*** TEXT SECTION Section Begins ***

Activity Lifecycle Quiz

ANDROID › Lifecycle

On device rotation, what is the callback sequence for the existing activity instance?

Answer: onPause, onStop, onDestroy

Rotation is a configuration change: the activity is torn down (onPause, onStop, onDestroy) with instance state saved, then a fresh instance is created and restored.

The user presses the Home button. Which statement is true?

Answer: onPause then onStop run, onSaveInstanceState may fire, and it can be killed

Home sends the activity to the background (onPause then onStop); state is saved so it can be restored if the process is later reclaimed, but the instance is kept until then.

You call finish() inside onCreate(). What runs next?

Answer: onDestroy runs immediately, skipping all the other callbacks

This is the documented exception: finish() in onCreate causes onDestroy to run directly without onStart, onResume, onPause, or onStop.

In multi-window mode an activity loses focus to the other window but stays fully visible. Its state is:

Answer: Paused; onPause is called, but the activity can still show

Only one window holds focus at a time; the unfocused activity is Paused yet may remain visible, which is exactly why UI teardown belongs in onStop, not onPause.

Which scenario passes a non-null savedInstanceState Bundle to onCreate()?

Answer: Recreation after a config change or process death

The Bundle is populated only when the system saved state to recreate the activity (config change or process death). Back discards state, and a merely stopped activity is not recreated.

Activity A starts a full-screen opaque Activity B. What is the correct interleaving of callbacks?

Answer: A.onPause, B.onCreate, B.onStart, B.onResume, A.onStop

A pauses first, B comes fully up (create, start, resume), and only then does A stop once it is no longer visible behind B.

An activity with launchMode="singleTop" is already at the top of the task and is launched again. Which callback receives the new intent?

Answer: onNewIntent on the existing instance; onCreate is skipped

singleTop reuses the existing top instance and delivers the intent via onNewIntent (typically onPause, onNewIntent, onResume) rather than creating a new instance with onCreate.

*** TEXT SECTION Section Ends ***
*** RECORDS PROVIDED Section Begins ***

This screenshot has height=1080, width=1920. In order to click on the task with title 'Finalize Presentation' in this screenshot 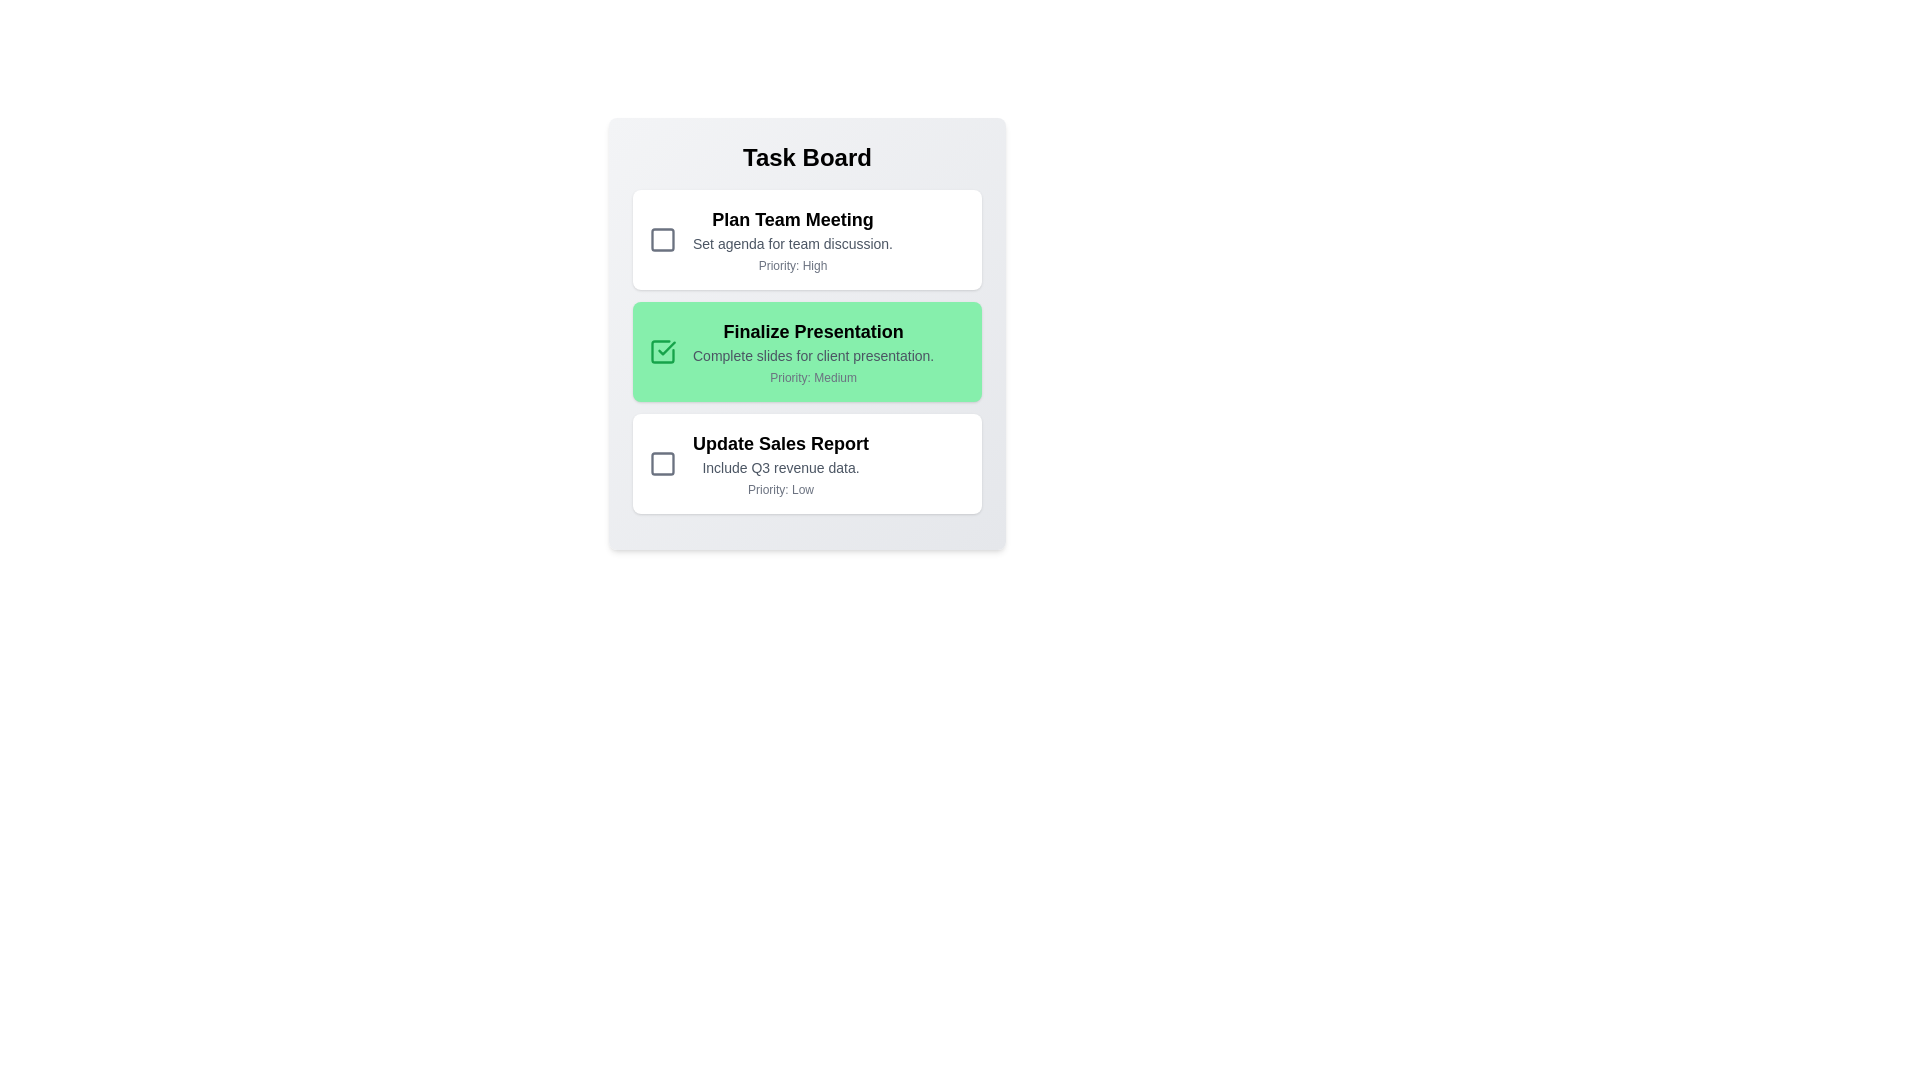, I will do `click(807, 350)`.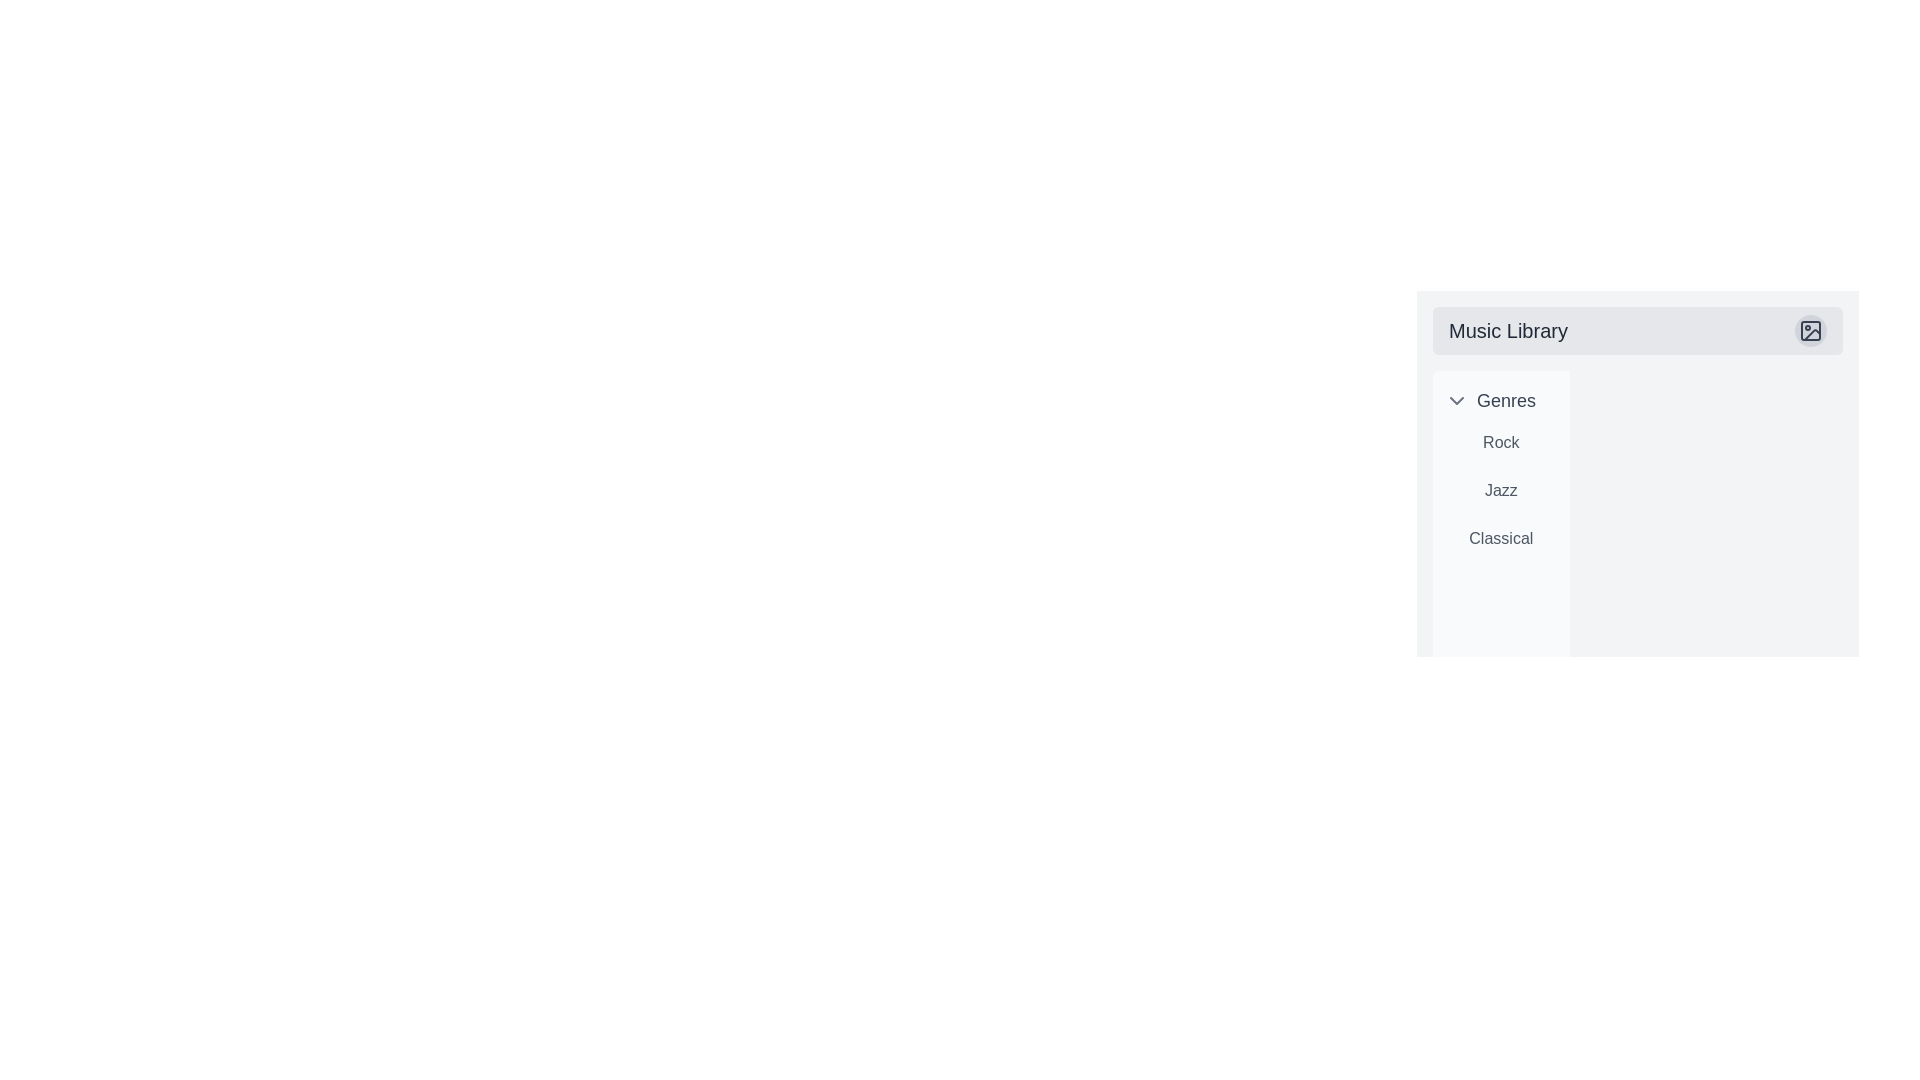  I want to click on the 'Music Library' text in the header element with a light gray background and a circular icon on the right, so click(1637, 330).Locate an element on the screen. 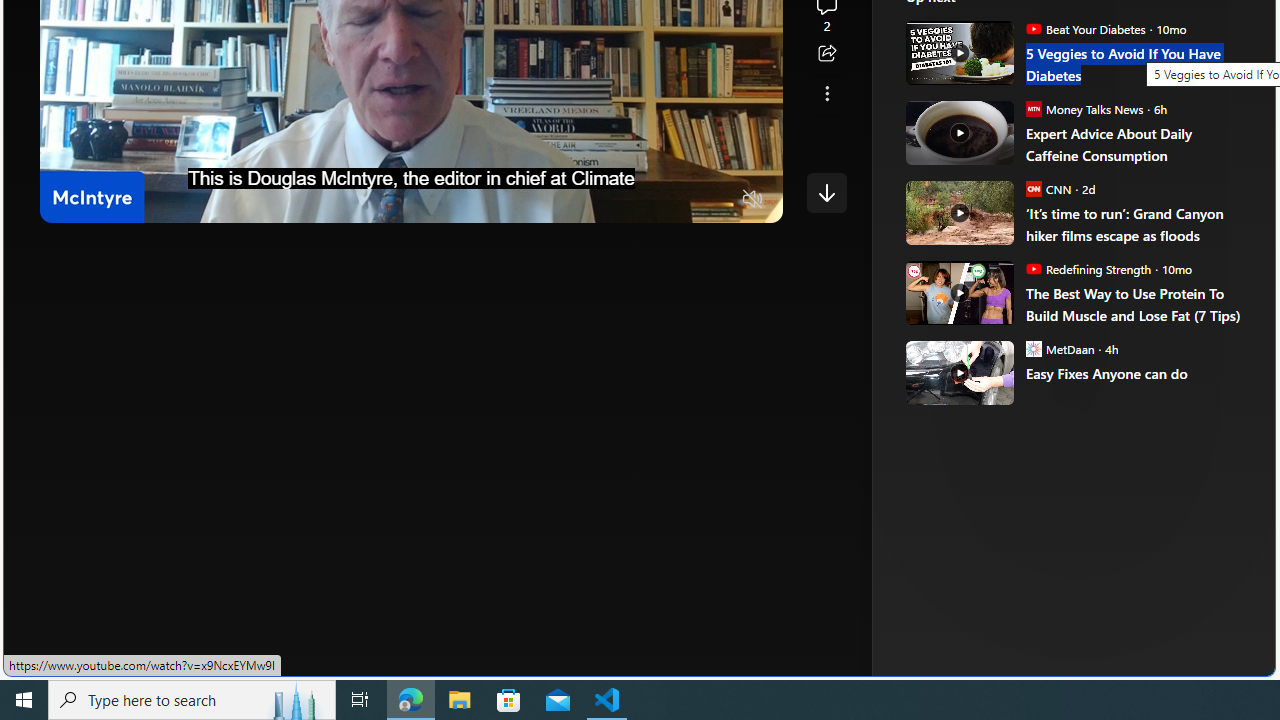 The width and height of the screenshot is (1280, 720). 'Money Talks News Money Talks News' is located at coordinates (1083, 108).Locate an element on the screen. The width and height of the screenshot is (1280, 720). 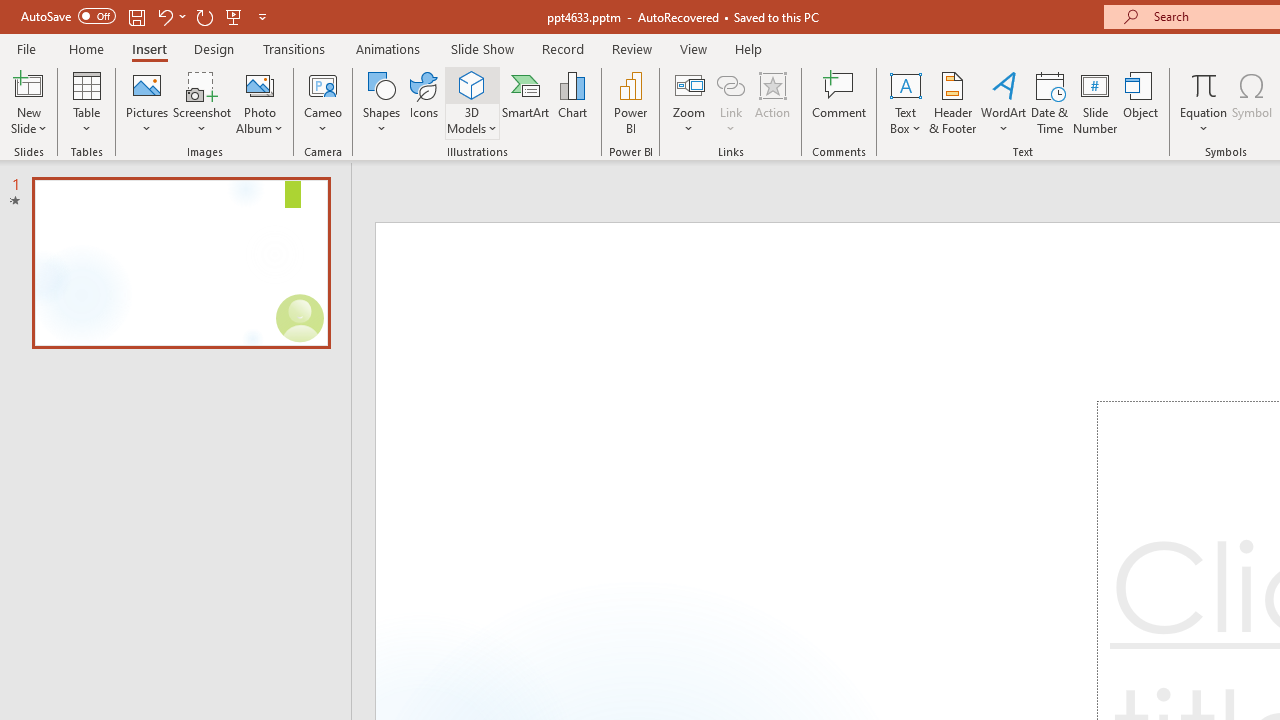
'Date & Time...' is located at coordinates (1049, 103).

*** RECORDS PROVIDED Section Ends ***

**TASKS FOR THIS EXERCISE**:
**A)** Retype the part of the activity lifecycle quiz starting with "Answer: onDestroy runs" and going on through "onPause, or onStop.", keeping every word and mark as it appears.
**B)** Continue the activity lifecycle quiz from where it stops.
The items in the dataset are not needed for any of this work.

**ANSWERS TO THIS EXERCISE**:
**A)**
Answer: onDestroy runs immediately, skipping all the other callbacks

This is the documented exception: finish() in onCreate causes onDestroy to run directly without onStart, onResume, onPause, or onStop.

**B)**
On API 29+ several activities can be RESUMED at once. Which callback tells an activity it now owns exclusive singleton hardware like the camera, and how should it react?

Answer: onTopResumedActivityChanged(true): take the camera; release it on false

onTopResumedActivityChanged(Boolean) was added for multi-resume so an activity learns when it becomes the single top-focused one; acquire the exclusive resource on true and release on false.

Inside onDestroy(), how do you reliably distinguish a permanent finish from a transient destroy that will be followed by recreation?

Answer: Call isFinishing(): true means a real finish, false a recreation

isFinishing() returns true only when the activity is genuinely finishing; on a configuration change it returns false because the instance is being destroyed only to be recreated.

Activity A launches Activity B, but B uses a translucent (dialog-style) theme so A stays partly visible behind it. What happens to A?

Answer: A receives onPause but not onStop, since A remains visible behind B

onStop fires only when an activity becomes fully invisible; a translucent activity does not cover A, so A stops at Paused and onStop is not called.

For an app targeting a modern Android version (API 28+), when is onSaveInstanceState() invoked relative to onStop()?

Answer: After onStop(), since Android P changed the guaranteed order

Since apps targeting Android P (API 28), onSaveInstanceState is guaranteed to run after onStop; on older targets it ran before onStop with no firm ordering against onPause.

The user navigates from a stopped (but not destroyed) Activity back to it via Recents. What callback sequence does that instance receive?

Answer: onRestart, onStart, onResume, with no onCreate

A stopped instance that was never destroyed re-enters the foreground via onRestart then onStart then onResume; onCreate is skipped because no new instance is built and no Bundle is involved.

A ViewModel holds UI state. The app is backgrounded and the OS later kills the process to reclaim memory; the user then returns. What is restored?

Answer: Only state from onSaveInstanceState/SavedStateHandle; the ViewModel is new

ViewModels survive configuration changes but not process death; after the process is recreated only the saved-state Bundle (e.g. via SavedStateHandle) is restored, and a fresh ViewModel is built.